Segundo estudos realizados principalmente na Austrália, as chuvas intensas favorecem o transporte de esgoto, matéria orgânica e outros resíduos para o mar. Esse material atrai peixes de pequeno porte, conhecidos como peixes-isca, que servem de alimento para os tubarões. Como consequência, os predadores acabam se aproximando mais das áreas frequentadas por banhistas.
Outro fator apontado pelos pesquisadores é o aumento da quantidade de sedimentos na água após fortes chuvas. A redução da visibilidade pode dificultar a identificação de presas pelos tubarões, elevando a possibilidade de que confundam pessoas com alimentos naturais.
Além disso, o aquecimento dos oceanos provocado pelas mudanças climáticas pode alterar as rotas migratórias de diversas espécies marinhas, aumentando a presença de tubarões em determinadas regiões costeiras ao longo do ano.

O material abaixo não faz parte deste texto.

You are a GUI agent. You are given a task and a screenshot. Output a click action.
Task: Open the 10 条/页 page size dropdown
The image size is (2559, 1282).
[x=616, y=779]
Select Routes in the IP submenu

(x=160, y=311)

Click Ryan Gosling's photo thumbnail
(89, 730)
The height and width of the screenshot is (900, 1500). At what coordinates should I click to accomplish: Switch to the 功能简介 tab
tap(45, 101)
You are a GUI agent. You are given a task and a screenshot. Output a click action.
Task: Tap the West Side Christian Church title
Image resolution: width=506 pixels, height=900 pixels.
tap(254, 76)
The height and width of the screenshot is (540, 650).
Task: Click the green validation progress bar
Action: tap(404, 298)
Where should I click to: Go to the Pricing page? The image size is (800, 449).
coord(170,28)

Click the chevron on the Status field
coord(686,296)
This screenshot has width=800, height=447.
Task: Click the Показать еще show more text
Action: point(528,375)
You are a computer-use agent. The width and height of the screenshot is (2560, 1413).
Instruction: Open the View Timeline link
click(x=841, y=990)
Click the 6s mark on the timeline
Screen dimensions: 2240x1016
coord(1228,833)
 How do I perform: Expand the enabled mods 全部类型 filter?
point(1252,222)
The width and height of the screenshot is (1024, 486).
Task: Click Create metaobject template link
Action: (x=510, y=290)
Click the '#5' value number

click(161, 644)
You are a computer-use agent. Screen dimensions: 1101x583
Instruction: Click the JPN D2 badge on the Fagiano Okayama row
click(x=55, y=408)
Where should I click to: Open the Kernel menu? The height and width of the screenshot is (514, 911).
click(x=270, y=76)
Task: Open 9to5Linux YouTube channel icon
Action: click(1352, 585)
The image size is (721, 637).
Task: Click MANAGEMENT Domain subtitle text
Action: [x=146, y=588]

Especialistas destacam, no entanto, que a presença de tubarões próximo ao litoral não significa necessariamente maior número de ataques. O diretor da Shark Research Foundation, Neil Hammerschlag, explica que a adoção de medidas preventivas é fundamental para reduzir os riscos.
Entre as recomendações estão evitar entrar no mar ao amanhecer e ao entardecer, períodos em que algumas espécies costumam estar mais ativas, além de respeitar orientações das autoridades locais sobre condições do mar e áreas com registros recentes de tubarões.
Os pesquisadores ressaltam que compreender como as mudanças climáticas afetam os ecossistemas marinhos é essencial para desenvolver estratégias de prevenção e reduzir o risco de acidentes sem comprometer a conservação dessas espécies, que desempenham papel importante no equilíbrio dos oceanos.